**DIRECTIONS:** Transcribe the data exactly. Leave nothing out.

**STUDY MATERIAL:**
★ ★ ★ ★

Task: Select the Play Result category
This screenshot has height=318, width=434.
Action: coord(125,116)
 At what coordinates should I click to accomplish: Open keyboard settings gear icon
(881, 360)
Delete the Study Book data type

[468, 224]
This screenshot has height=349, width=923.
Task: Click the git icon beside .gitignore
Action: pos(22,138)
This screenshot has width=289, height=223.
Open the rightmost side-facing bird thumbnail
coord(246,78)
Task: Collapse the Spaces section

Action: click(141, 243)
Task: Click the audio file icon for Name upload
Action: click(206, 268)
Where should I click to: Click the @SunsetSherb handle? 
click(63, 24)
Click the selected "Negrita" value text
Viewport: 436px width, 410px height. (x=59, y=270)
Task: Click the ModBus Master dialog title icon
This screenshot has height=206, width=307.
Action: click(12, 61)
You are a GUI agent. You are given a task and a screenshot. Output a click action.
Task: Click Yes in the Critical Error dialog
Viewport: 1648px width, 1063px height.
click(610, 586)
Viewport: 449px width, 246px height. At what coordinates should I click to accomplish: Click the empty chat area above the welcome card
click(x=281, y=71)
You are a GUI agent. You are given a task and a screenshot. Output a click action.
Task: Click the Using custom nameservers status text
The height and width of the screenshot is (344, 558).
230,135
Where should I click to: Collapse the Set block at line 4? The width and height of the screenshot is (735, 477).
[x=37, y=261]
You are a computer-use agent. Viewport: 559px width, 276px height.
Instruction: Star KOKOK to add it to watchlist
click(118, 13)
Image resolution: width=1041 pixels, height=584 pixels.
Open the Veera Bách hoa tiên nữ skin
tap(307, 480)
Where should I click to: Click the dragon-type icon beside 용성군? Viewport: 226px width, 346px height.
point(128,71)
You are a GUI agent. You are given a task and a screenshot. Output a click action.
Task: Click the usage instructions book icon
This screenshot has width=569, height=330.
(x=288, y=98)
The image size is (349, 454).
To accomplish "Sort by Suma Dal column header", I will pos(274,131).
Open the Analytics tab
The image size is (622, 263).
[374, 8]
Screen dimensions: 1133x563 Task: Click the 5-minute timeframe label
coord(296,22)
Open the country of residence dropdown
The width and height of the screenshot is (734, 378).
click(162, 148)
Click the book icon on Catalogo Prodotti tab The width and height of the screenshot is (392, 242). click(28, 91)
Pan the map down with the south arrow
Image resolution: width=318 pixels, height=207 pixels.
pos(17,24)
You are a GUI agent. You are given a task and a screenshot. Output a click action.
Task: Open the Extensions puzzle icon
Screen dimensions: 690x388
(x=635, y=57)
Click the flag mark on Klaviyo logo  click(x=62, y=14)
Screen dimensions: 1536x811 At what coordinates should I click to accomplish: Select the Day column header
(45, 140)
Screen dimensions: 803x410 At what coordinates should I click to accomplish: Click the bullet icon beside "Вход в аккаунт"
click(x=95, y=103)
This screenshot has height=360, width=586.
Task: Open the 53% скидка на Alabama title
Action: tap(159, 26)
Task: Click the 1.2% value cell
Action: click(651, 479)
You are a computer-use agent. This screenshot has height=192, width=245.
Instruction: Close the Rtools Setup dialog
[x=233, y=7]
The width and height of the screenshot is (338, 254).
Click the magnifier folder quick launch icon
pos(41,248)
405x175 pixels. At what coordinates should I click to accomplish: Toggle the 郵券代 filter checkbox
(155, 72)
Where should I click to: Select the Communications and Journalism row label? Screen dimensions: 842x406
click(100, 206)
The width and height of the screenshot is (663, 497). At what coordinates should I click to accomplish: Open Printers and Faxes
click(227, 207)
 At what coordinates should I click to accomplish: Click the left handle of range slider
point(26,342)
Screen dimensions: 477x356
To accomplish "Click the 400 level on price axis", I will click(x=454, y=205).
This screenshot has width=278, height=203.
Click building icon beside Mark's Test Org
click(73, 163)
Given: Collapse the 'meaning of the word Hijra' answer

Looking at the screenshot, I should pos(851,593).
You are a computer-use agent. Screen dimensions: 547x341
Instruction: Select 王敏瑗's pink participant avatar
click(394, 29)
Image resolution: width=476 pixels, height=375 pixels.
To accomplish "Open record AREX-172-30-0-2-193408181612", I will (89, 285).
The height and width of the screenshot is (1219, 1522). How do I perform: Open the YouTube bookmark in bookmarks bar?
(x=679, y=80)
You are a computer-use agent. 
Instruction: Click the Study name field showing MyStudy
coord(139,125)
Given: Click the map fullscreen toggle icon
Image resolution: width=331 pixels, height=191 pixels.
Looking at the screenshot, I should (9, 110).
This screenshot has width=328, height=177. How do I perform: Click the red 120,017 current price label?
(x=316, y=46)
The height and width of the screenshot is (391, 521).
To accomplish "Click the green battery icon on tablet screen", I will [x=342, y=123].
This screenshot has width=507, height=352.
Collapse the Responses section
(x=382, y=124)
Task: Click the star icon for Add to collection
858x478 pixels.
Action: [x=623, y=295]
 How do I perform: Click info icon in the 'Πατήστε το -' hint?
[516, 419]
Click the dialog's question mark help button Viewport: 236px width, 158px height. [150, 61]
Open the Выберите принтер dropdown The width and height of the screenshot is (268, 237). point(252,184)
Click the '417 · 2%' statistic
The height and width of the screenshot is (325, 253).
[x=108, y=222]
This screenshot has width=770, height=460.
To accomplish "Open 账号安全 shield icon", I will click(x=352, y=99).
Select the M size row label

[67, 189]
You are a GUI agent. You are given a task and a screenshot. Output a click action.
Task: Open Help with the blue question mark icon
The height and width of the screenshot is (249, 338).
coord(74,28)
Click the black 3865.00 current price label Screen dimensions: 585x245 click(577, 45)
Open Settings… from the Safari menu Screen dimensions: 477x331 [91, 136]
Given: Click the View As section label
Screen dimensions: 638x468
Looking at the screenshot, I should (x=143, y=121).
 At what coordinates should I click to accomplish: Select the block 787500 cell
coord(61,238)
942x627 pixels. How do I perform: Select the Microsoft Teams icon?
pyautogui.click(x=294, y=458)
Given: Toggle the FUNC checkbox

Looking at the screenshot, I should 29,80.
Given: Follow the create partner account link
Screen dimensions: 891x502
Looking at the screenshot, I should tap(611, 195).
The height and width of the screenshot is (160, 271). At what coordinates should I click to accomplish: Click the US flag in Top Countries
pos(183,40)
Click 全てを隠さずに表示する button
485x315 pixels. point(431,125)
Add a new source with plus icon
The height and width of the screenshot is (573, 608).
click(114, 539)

★ ★ ★ ★

**SOLUTION:**
Task: Select the Play Result category
This screenshot has height=318, width=434.
Action: coord(125,116)
 At what coordinates should I click to accomplish: Open keyboard settings gear icon
(881, 360)
Delete the Study Book data type

[468, 224]
This screenshot has height=349, width=923.
Task: Click the git icon beside .gitignore
Action: pos(22,138)
This screenshot has width=289, height=223.
Open the rightmost side-facing bird thumbnail
coord(246,78)
Task: Collapse the Spaces section

Action: click(141, 243)
Task: Click the audio file icon for Name upload
Action: click(206, 268)
Where should I click to: Click the @SunsetSherb handle? 
click(63, 24)
Click the selected "Negrita" value text
Viewport: 436px width, 410px height. (x=59, y=270)
Task: Click the ModBus Master dialog title icon
This screenshot has height=206, width=307.
Action: click(12, 61)
You are a GUI agent. You are given a task and a screenshot. Output a click action.
Task: Click Yes in the Critical Error dialog
Viewport: 1648px width, 1063px height.
click(610, 586)
Viewport: 449px width, 246px height. At what coordinates should I click to accomplish: Click the empty chat area above the welcome card
click(x=281, y=71)
You are a GUI agent. You are given a task and a screenshot. Output a click action.
Task: Click the Using custom nameservers status text
The height and width of the screenshot is (344, 558).
230,135
Where should I click to: Collapse the Set block at line 4? The width and height of the screenshot is (735, 477).
[x=37, y=261]
You are a computer-use agent. Viewport: 559px width, 276px height.
Instruction: Star KOKOK to add it to watchlist
click(118, 13)
Image resolution: width=1041 pixels, height=584 pixels.
Open the Veera Bách hoa tiên nữ skin
tap(307, 480)
Where should I click to: Click the dragon-type icon beside 용성군? Viewport: 226px width, 346px height.
point(128,71)
You are a GUI agent. You are given a task and a screenshot. Output a click action.
Task: Click the usage instructions book icon
This screenshot has width=569, height=330.
(x=288, y=98)
The image size is (349, 454).
To accomplish "Sort by Suma Dal column header", I will pos(274,131).
Open the Analytics tab
The image size is (622, 263).
[374, 8]
Screen dimensions: 1133x563 Task: Click the 5-minute timeframe label
coord(296,22)
Open the country of residence dropdown
The width and height of the screenshot is (734, 378).
click(162, 148)
Click the book icon on Catalogo Prodotti tab The width and height of the screenshot is (392, 242). click(28, 91)
Pan the map down with the south arrow
Image resolution: width=318 pixels, height=207 pixels.
pos(17,24)
You are a GUI agent. You are given a task and a screenshot. Output a click action.
Task: Open the Extensions puzzle icon
Screen dimensions: 690x388
(x=635, y=57)
Click the flag mark on Klaviyo logo  click(x=62, y=14)
Screen dimensions: 1536x811 At what coordinates should I click to accomplish: Select the Day column header
(45, 140)
Screen dimensions: 803x410 At what coordinates should I click to accomplish: Click the bullet icon beside "Вход в аккаунт"
click(x=95, y=103)
This screenshot has height=360, width=586.
Task: Open the 53% скидка на Alabama title
Action: tap(159, 26)
Task: Click the 1.2% value cell
Action: click(651, 479)
You are a computer-use agent. This screenshot has height=192, width=245.
Instruction: Close the Rtools Setup dialog
[x=233, y=7]
The width and height of the screenshot is (338, 254).
Click the magnifier folder quick launch icon
pos(41,248)
405x175 pixels. At what coordinates should I click to accomplish: Toggle the 郵券代 filter checkbox
(155, 72)
Where should I click to: Select the Communications and Journalism row label? Screen dimensions: 842x406
click(100, 206)
The width and height of the screenshot is (663, 497). At what coordinates should I click to accomplish: Open Printers and Faxes
click(227, 207)
 At what coordinates should I click to accomplish: Click the left handle of range slider
point(26,342)
Screen dimensions: 477x356
To accomplish "Click the 400 level on price axis", I will click(x=454, y=205).
This screenshot has width=278, height=203.
Click building icon beside Mark's Test Org
click(73, 163)
Given: Collapse the 'meaning of the word Hijra' answer

Looking at the screenshot, I should pos(851,593).
You are a computer-use agent. Screen dimensions: 547x341
Instruction: Select 王敏瑗's pink participant avatar
click(394, 29)
Image resolution: width=476 pixels, height=375 pixels.
To accomplish "Open record AREX-172-30-0-2-193408181612", I will (89, 285).
The height and width of the screenshot is (1219, 1522). How do I perform: Open the YouTube bookmark in bookmarks bar?
(x=679, y=80)
You are a computer-use agent. 
Instruction: Click the Study name field showing MyStudy
coord(139,125)
Given: Click the map fullscreen toggle icon
Image resolution: width=331 pixels, height=191 pixels.
Looking at the screenshot, I should (9, 110).
This screenshot has width=328, height=177. How do I perform: Click the red 120,017 current price label?
(x=316, y=46)
The height and width of the screenshot is (391, 521).
To accomplish "Click the green battery icon on tablet screen", I will [x=342, y=123].
This screenshot has width=507, height=352.
Collapse the Responses section
(x=382, y=124)
Task: Click the star icon for Add to collection
858x478 pixels.
Action: [x=623, y=295]
 How do I perform: Click info icon in the 'Πατήστε το -' hint?
[516, 419]
Click the dialog's question mark help button Viewport: 236px width, 158px height. [150, 61]
Open the Выберите принтер dropdown The width and height of the screenshot is (268, 237). point(252,184)
Click the '417 · 2%' statistic
The height and width of the screenshot is (325, 253).
[x=108, y=222]
This screenshot has width=770, height=460.
To accomplish "Open 账号安全 shield icon", I will click(x=352, y=99).
Select the M size row label

[67, 189]
You are a GUI agent. You are given a task and a screenshot. Output a click action.
Task: Open Help with the blue question mark icon
The height and width of the screenshot is (249, 338).
coord(74,28)
Click the black 3865.00 current price label Screen dimensions: 585x245 click(577, 45)
Open Settings… from the Safari menu Screen dimensions: 477x331 [91, 136]
Given: Click the View As section label
Screen dimensions: 638x468
Looking at the screenshot, I should (x=143, y=121).
 At what coordinates should I click to accomplish: Select the block 787500 cell
coord(61,238)
942x627 pixels. How do I perform: Select the Microsoft Teams icon?
pyautogui.click(x=294, y=458)
Given: Toggle the FUNC checkbox

Looking at the screenshot, I should 29,80.
Given: Follow the create partner account link
Screen dimensions: 891x502
Looking at the screenshot, I should tap(611, 195).
The height and width of the screenshot is (160, 271). At what coordinates should I click to accomplish: Click the US flag in Top Countries
pos(183,40)
Click 全てを隠さずに表示する button
485x315 pixels. point(431,125)
Add a new source with plus icon
The height and width of the screenshot is (573, 608).
click(114, 539)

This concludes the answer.